* [TASK MATERIAL]:
——

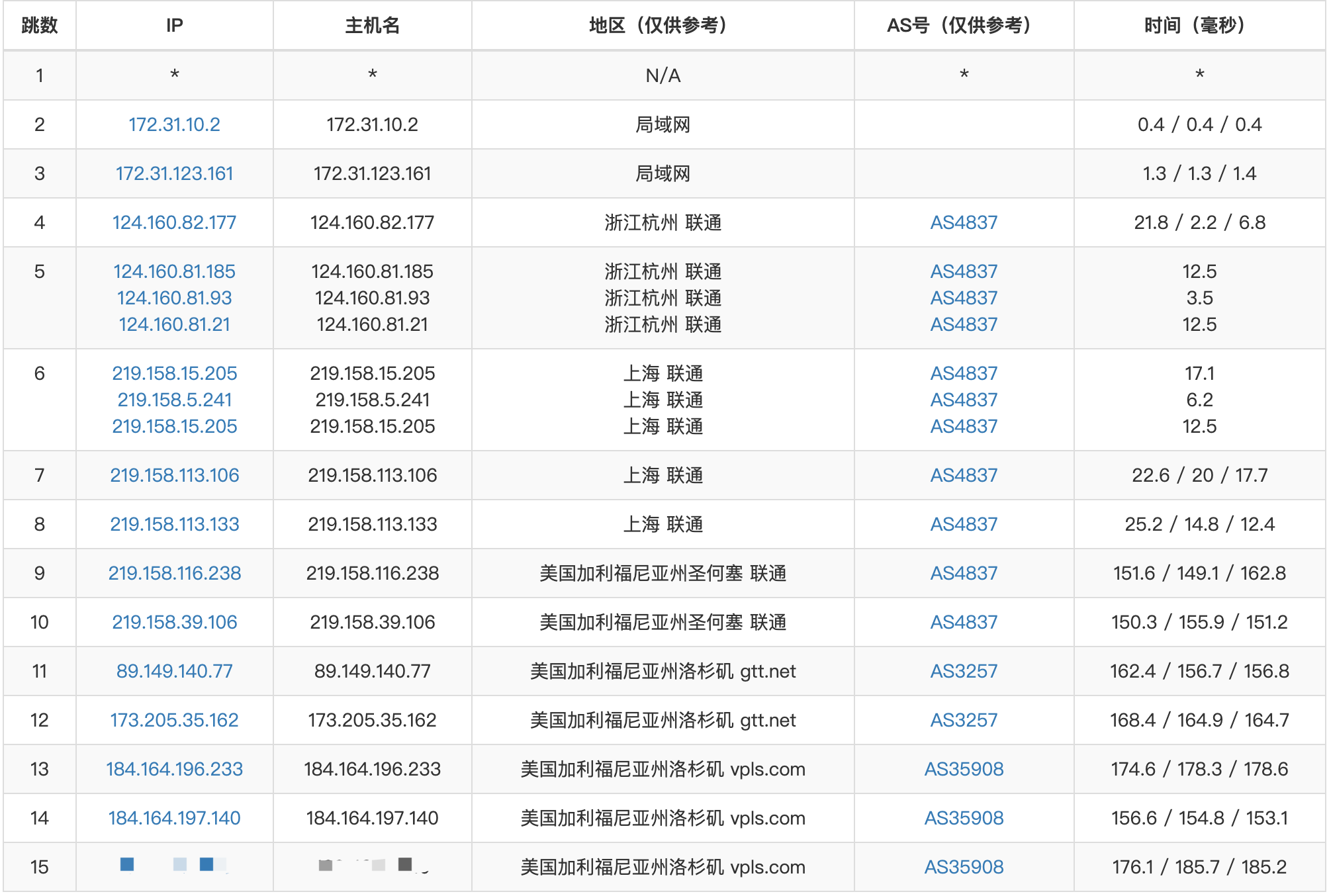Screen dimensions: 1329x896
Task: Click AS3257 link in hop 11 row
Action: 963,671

——

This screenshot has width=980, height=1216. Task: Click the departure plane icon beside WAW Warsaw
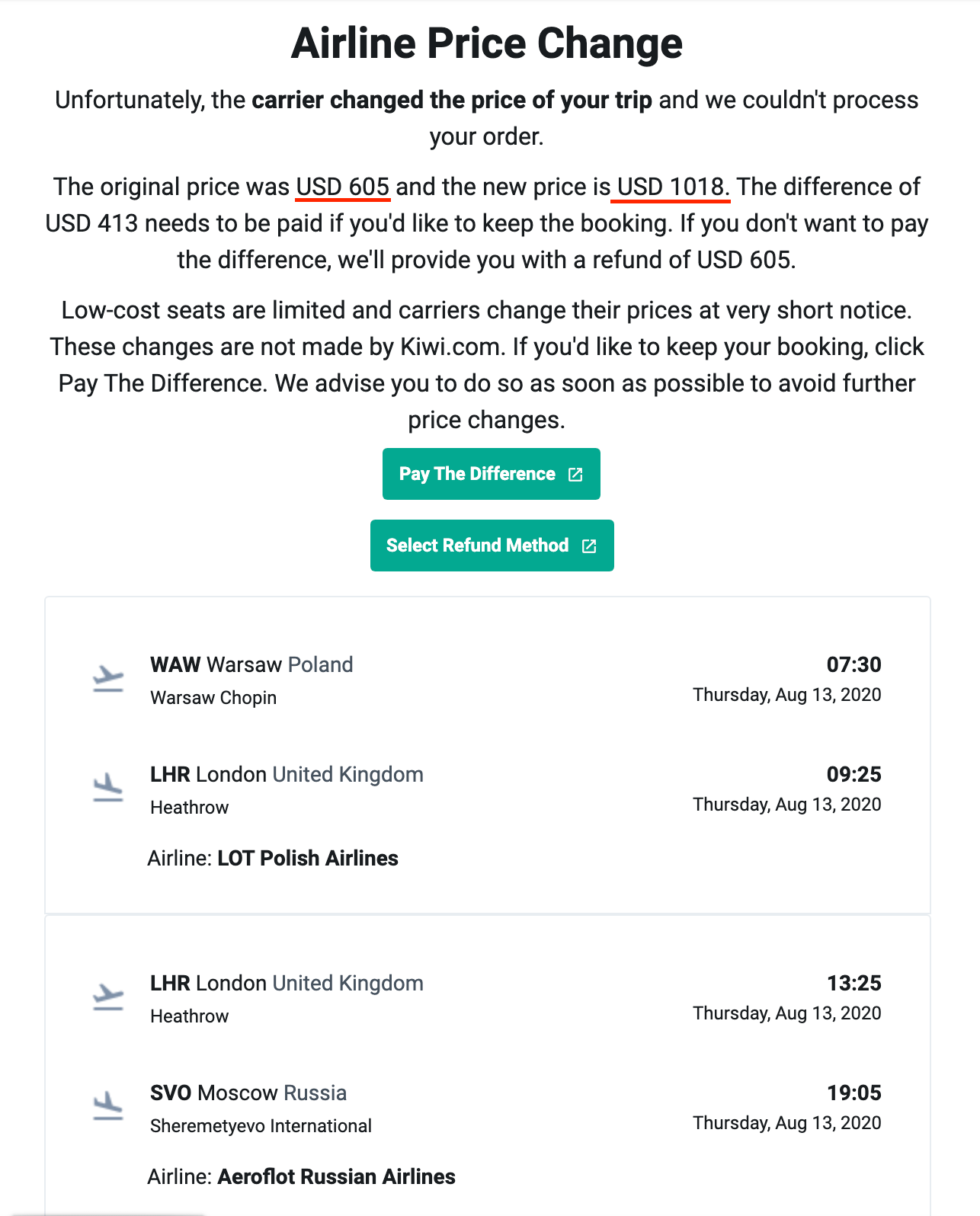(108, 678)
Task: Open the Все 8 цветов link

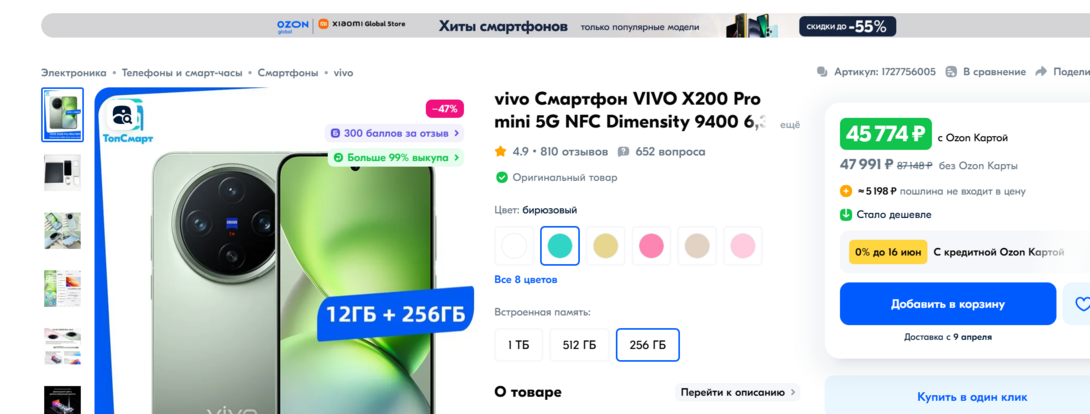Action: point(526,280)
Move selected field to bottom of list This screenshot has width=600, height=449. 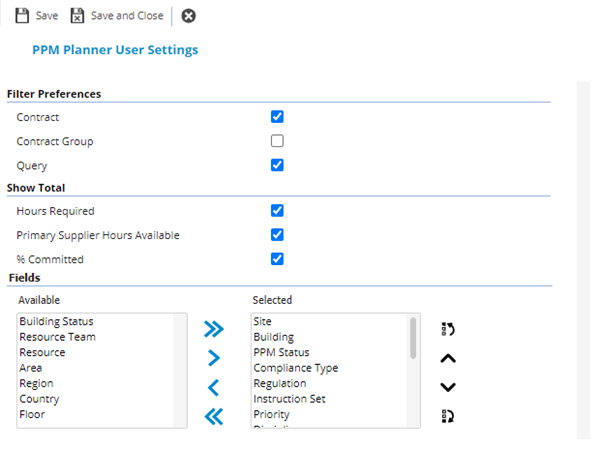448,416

——

* [DIRECTIONS]: Copy out the records from the line that contains "Screen dimensions: 1329x896" through the line that contains "Action: 963,671", and leave the pictures out of your answer.

* [TASK ANSWER]:
Screen dimensions: 1329x896
Task: Click AS3257 link in hop 11 row
Action: 963,671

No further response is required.